Posted on Sunday, September 1, 2013

By Chris Reding

Throughout this year as president of PCI®, I have promoted “Return to Growth” as a rallying cry for our industry. It is easily said, but for powder to return to growth (beyond the pace of the economy), organizations must achieve financial results that enable adequate investment in growth infrastructure (technology, people, plant, etc.). For that to happen, as an industry we need to get radically better at capturing the value of the products and services we offer.

Though I am by no means a “sales guru,” I have had the privilege of learning from people (bosses, colleagues, customers, mentors, etc.) who I consider to be the best in the game. I’ve also learned from my own experience (which I assure you, includes more than a few mistakes made along the way). Because I think that value-selling is so inextricably linked to achieving our collective goal to return to growth, I would like to share some thoughts on what I consider a prerequisite to value-selling.

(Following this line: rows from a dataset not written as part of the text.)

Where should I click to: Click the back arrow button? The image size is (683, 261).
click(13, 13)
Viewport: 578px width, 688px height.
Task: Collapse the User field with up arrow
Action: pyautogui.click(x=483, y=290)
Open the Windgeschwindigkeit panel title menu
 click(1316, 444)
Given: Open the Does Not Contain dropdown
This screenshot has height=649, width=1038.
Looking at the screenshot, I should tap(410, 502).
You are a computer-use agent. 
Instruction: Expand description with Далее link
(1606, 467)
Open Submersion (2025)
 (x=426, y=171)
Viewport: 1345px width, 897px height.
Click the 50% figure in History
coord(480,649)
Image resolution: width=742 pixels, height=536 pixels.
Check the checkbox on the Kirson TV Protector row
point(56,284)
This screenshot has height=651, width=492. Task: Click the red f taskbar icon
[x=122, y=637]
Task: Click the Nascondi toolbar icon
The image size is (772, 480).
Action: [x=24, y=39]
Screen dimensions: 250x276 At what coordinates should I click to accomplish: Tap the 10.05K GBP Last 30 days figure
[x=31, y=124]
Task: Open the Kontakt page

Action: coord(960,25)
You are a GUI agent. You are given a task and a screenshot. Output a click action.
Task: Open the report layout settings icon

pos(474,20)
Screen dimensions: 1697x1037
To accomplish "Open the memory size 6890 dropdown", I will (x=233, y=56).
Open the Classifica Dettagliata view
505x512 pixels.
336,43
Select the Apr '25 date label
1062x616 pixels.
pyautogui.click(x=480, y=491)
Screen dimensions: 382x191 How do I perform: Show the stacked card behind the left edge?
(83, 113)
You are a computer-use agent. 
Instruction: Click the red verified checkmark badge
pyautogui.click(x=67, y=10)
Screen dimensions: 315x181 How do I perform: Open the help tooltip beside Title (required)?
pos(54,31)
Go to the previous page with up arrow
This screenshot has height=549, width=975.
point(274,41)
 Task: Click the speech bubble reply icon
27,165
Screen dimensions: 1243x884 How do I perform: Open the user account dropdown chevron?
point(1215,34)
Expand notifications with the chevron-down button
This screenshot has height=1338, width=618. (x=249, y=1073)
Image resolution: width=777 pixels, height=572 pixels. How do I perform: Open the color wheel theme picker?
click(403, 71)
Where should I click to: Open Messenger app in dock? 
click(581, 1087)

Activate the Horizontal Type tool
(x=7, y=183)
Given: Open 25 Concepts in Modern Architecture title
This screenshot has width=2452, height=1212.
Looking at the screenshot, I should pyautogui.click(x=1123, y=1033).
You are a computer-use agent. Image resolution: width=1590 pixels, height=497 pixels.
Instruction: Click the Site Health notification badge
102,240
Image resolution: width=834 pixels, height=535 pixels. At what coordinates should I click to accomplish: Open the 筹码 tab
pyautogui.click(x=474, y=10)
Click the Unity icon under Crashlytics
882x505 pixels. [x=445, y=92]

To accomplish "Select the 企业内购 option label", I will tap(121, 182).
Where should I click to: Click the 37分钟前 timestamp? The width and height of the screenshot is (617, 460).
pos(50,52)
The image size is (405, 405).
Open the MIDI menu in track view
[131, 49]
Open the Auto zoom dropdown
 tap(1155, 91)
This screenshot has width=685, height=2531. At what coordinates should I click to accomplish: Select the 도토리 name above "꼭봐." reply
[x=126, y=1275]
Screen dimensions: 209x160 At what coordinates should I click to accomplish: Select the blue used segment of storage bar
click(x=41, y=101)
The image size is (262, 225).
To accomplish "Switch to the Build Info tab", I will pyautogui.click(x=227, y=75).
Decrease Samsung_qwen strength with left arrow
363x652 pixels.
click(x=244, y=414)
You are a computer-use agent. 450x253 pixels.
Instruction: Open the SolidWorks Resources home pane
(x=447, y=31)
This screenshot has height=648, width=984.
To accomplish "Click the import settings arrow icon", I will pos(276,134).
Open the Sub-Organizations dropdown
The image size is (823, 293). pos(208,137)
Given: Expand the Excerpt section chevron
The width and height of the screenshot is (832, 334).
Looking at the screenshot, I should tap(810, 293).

Value-Selling Begins with Value-Pricing

Too often, the cost to produce a product is the first consideration when formulating a price (“cost-plus” pricing). It typically begins with adding a target margin amount to the cost to produce a product. Next, a price-range is established (lower prices for bigger volumes, and vice-versa). Then sales takes the product to market and attempts to sell within the range. Finally, if the product doesn’t sell within the specified range, the price is adjusted until it is one that the market will bear. So the formula looks something like:

Target Price = (cost + margin) +/- (adjustment for size of sale) 

Actual Price = target price +/- market acceptance

Value-Pricing: Never an Accounting Function

Value-pricing is primarily a marketing function, secondarily a sales function, but never an accounting function. It begins with developing an understanding of how your product is different from alternatives, what those differences mean to your customers and potential customers, and the tangible value of the differences. Next, the same process is repeated for each market segment in which the product might be used (because the differences in your product have more value in some segments than in others). Total value prices for each segment are then formulated as:

Total Value Price (TVP) = (price of incumbent alternative) +/- (sum of added value)

Assuming an example wherein the value of your product is greater than the alternative:

Price of Incumbent Alternative................ $6 

+ Sum of added value ................................ $4

 = TVP ........................................................ $10

The next step in the process is to determine how you will split the additional value with your customer. In other words, if the TPV of your product is $10 ($4 of which is the value-difference), how much of the value difference must you give to your customer in order to make the sale? For the example, let’s assume that the customer needs 50% ($2) of the value-addition. This amount is deducted from the TPV to calculate the net value-added price = $8

Finally, after fully understanding and establishing pricing that reflects the value of your product, it is time for the accountants to have their say. Based on the cost to produce, is the value-added price sufficient to provide an acceptable margin? Rather than an input to the pricing decision, cost is considered only when making the go/no-go decision for the product in each market segment.

Time to Launch

Unlike a cost-plus pricing model, which focuses the sales organization on achieving minimum margin targets, a value-added model asks sales to focus on capturing the value of your product (with the only price variable being the determination of how much of the value- add should be surrendered in order to close the sale).

In closing, I suspect that many readers will see this short introduction to value-selling as little more than common sense. After observing the powder coating market for many years now, I have come to the conclusion that when it comes to value-selling, common sense is not a common practice.

If you want to dig deeper, I recommend reading The Strategy and Tactics of Pricing (by Nagle, et.al, available on Amazon) as an excellent primer.